And Jesus said to them, “Can the wedding guests fast while the bridegroom is with them? As long as they have the bridegroom with them, they cannot fast. The days will come when the bridegroom is taken away from them, and then they will fast in that day.” – Mark 2:19-20
Mark records a time where the Pharisees and the disciples of John the Baptist were engaged in a fast, a short-term abstention from food, but Jesus’ disciples were not. Some people asked Jesus why this was so, and he replied with a brief illustration about wedding guests and a groom. In this illustration, Jesus is the groom and his followers are the guests. He said as long as the groom is present, there’s no reason to fast; but when the groom leaves, then there will be reason.
Throughout the Bible fasting was practiced for a variety of reasons including, but not limited to, being a part of a religious ritual, sorrow over sin, and in combination with prayer in the face of difficult circumstances.
In Mark 2, Jesus says that it is also right to fast because of our present separation from him. In one sense, because Jesus is God the Son and is everywhere-present, we are never separated from him. The Holy Spirit dwelling within us, God in us, is even called the Spirit of Christ by Paul in Romans 8. So, Jesus’ promise in Matthew 28:20 is true: he is with us always.

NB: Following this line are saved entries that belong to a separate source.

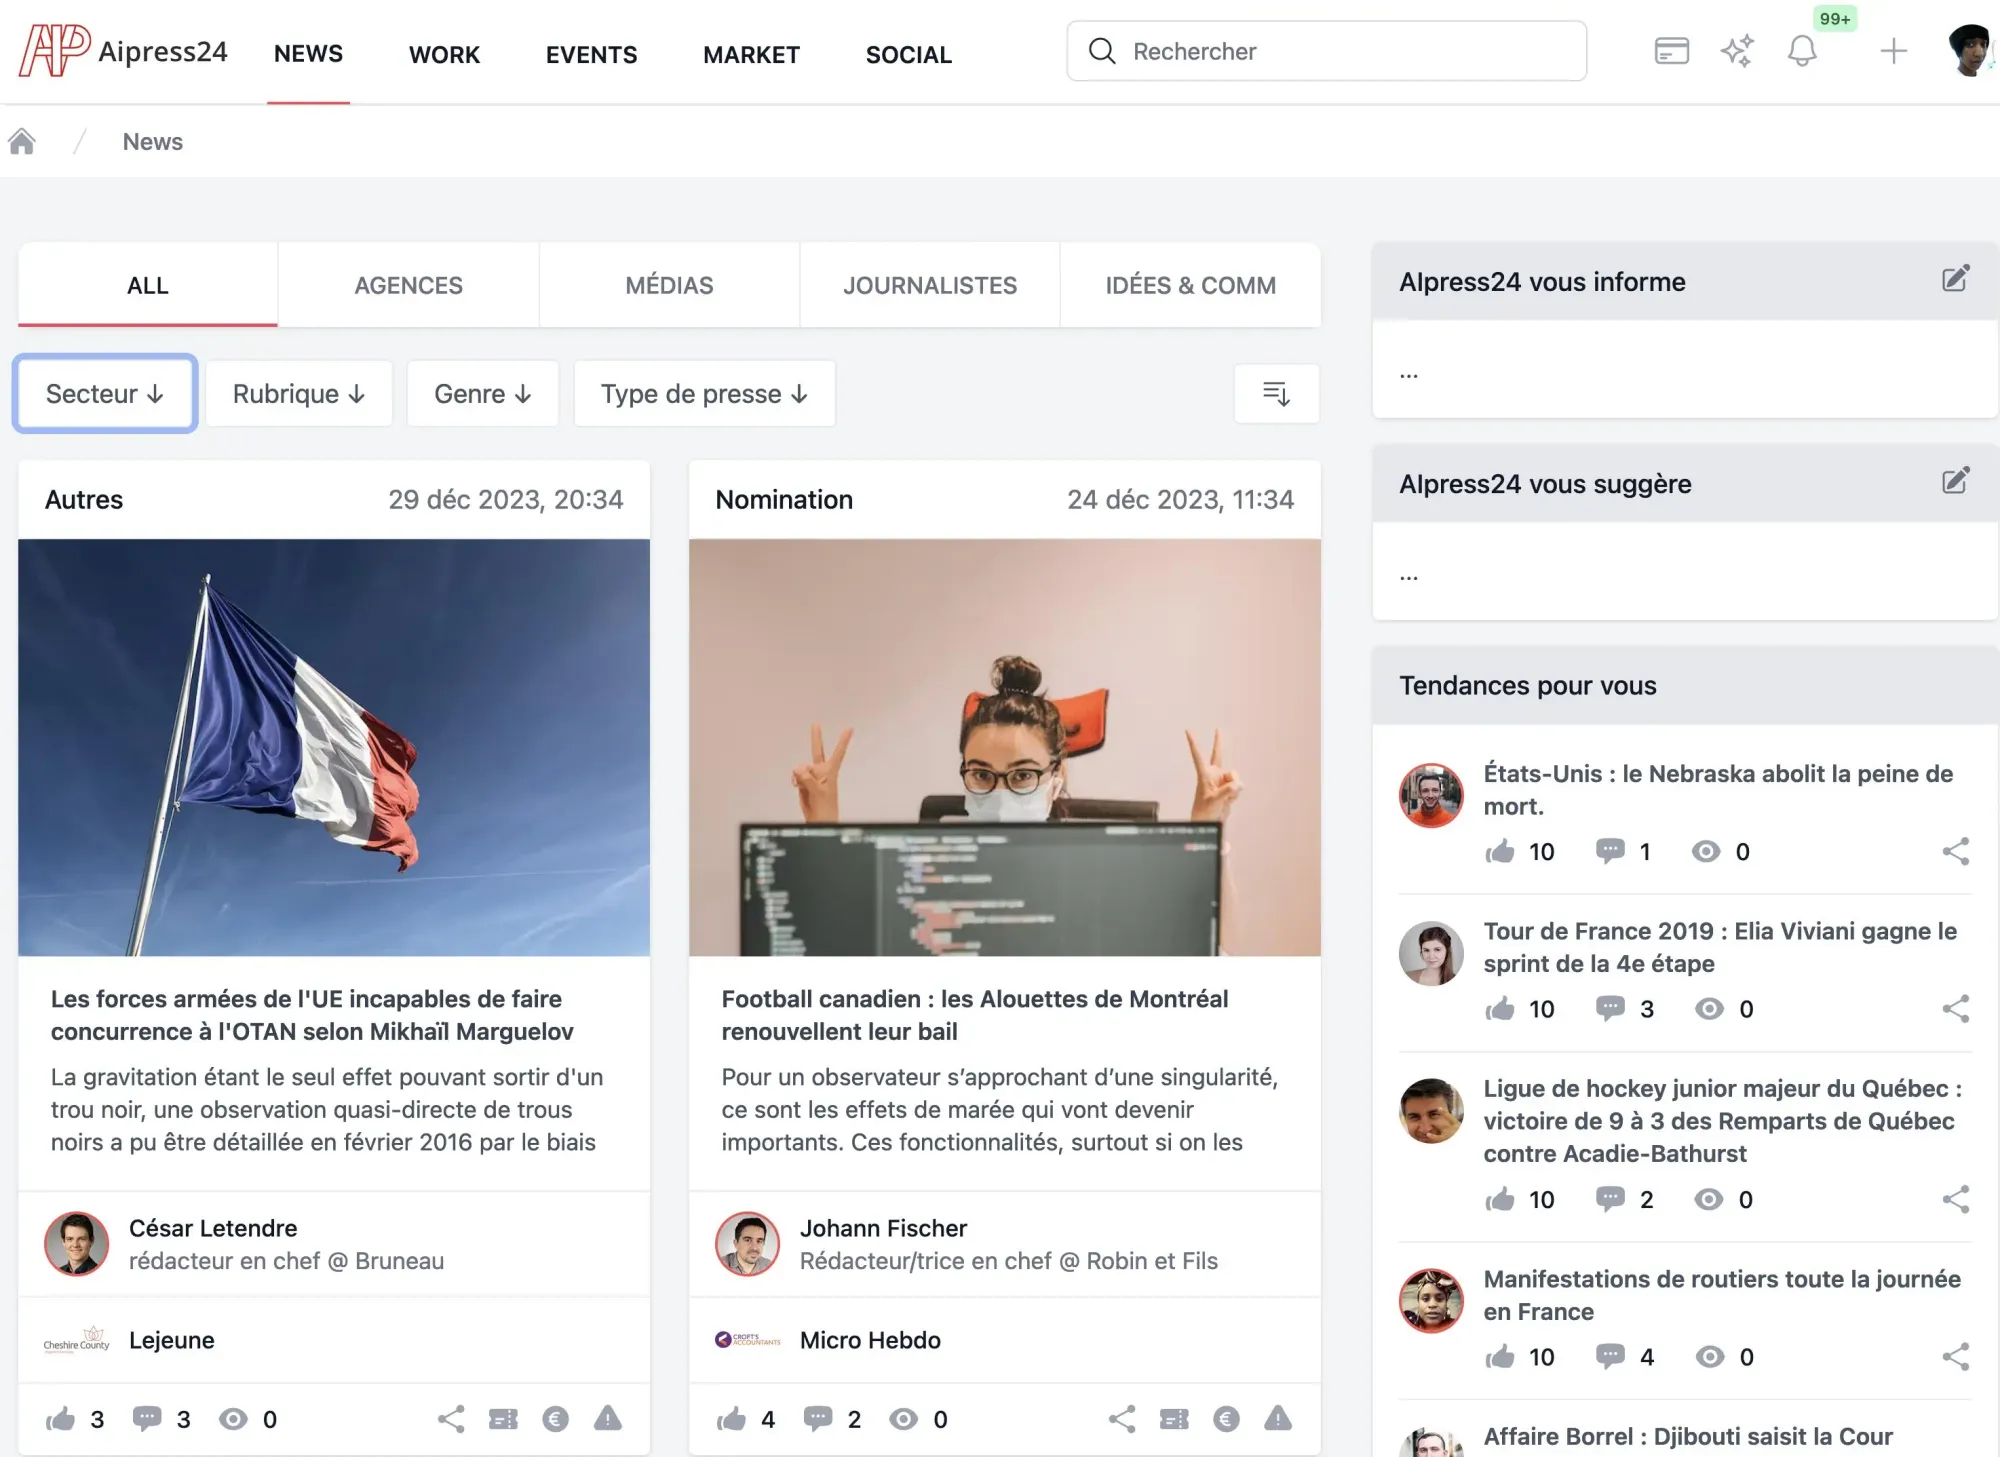
Task: Click the home breadcrumb icon
Action: pyautogui.click(x=22, y=141)
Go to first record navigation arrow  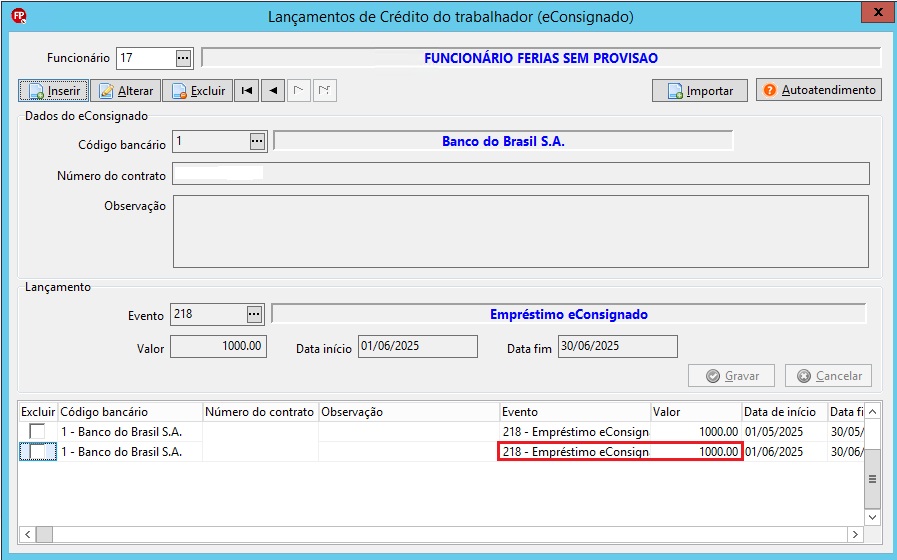tap(247, 90)
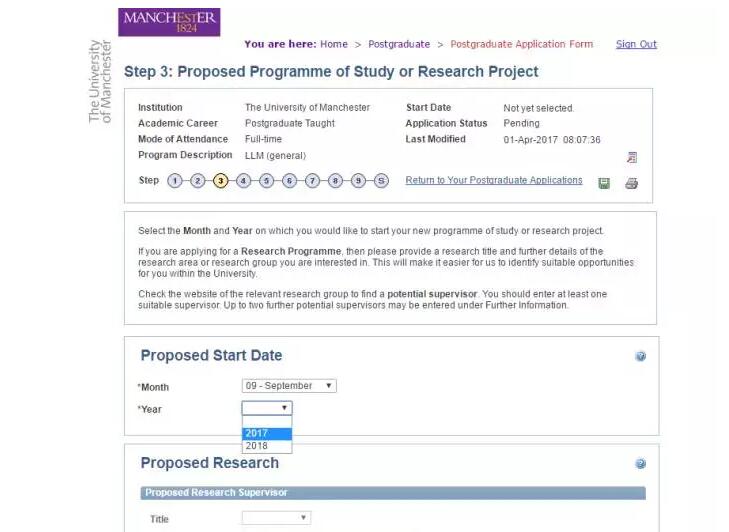Open the Postgraduate breadcrumb link
This screenshot has height=532, width=729.
point(398,44)
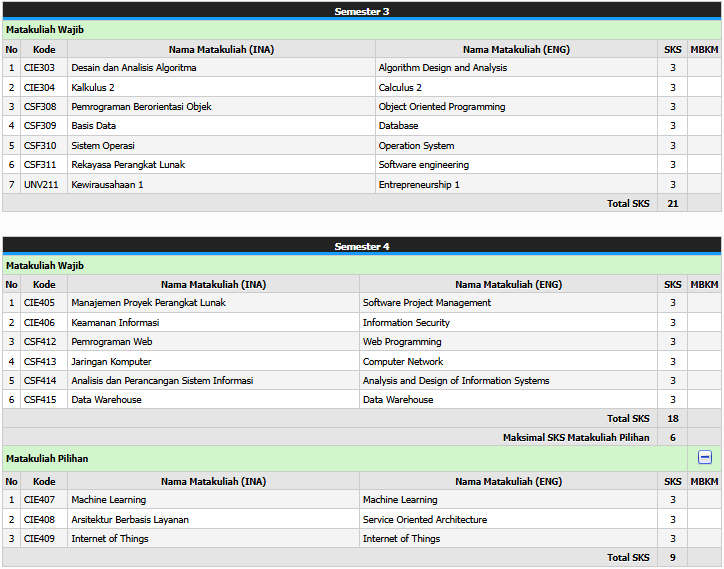The image size is (724, 569).
Task: Click the Service Oriented Architecture cell
Action: point(425,520)
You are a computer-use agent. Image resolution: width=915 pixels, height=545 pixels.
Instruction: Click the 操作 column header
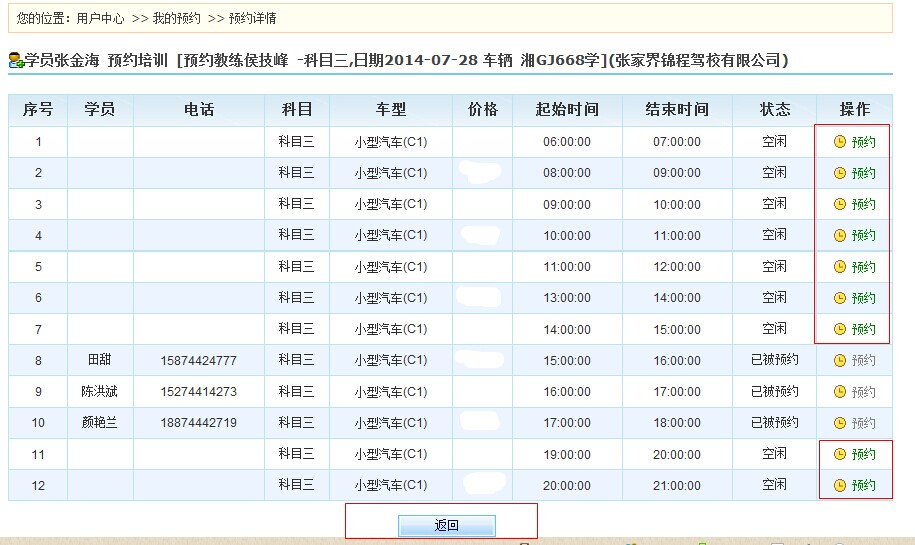click(854, 110)
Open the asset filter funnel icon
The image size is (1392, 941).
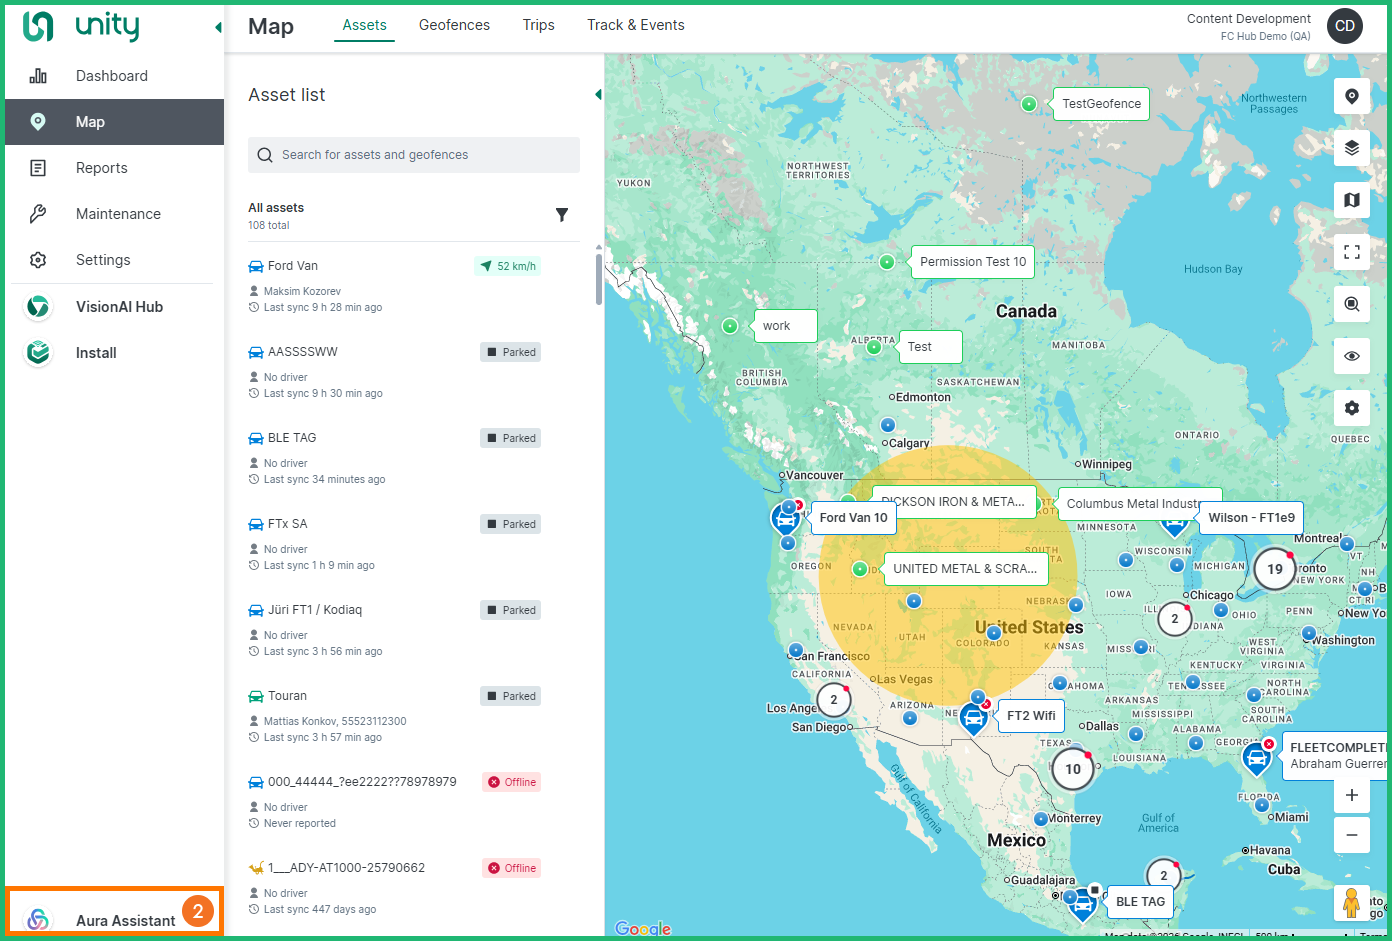562,215
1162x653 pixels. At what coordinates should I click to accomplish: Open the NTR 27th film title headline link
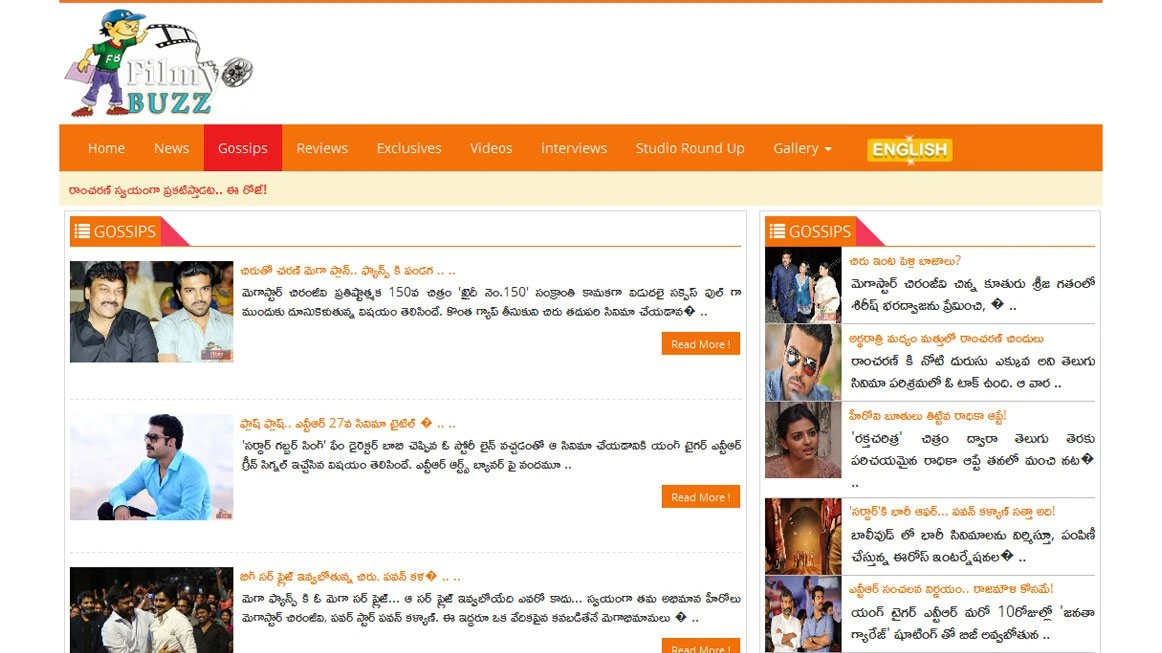(x=347, y=424)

Yet, in another sense, we do not experience Jesus physically and face-to-face like his first disciples did 2000 years ago and like we will for all of eternity to come. In this way, our present experience of Jesus is incomplete. This is why, with Jesus’ return and our eternity with him in mind, Paul wrote in 1 Corinthians 13:12, “For now we see in a mirror dimly, but then face to face. Now I know in part; then I shall know fully, even as I have been fully known.”
Jesus desires that we be filled with joy, but even the deepest joys today lack in comparison to the perfect joy of eternity. So, we wait and we long for the day that the Bridegroom returns.
Here, fasting has a place. We take moments and sometimes days to abstain from food that we might deepen our dependence on God through prayer and his word. We also take these moments to remember that we’ve not yet seen the fullness of our salvation, and things are not yet the way they will be when our hope is fully realized. But that day is coming and then we will fast no more.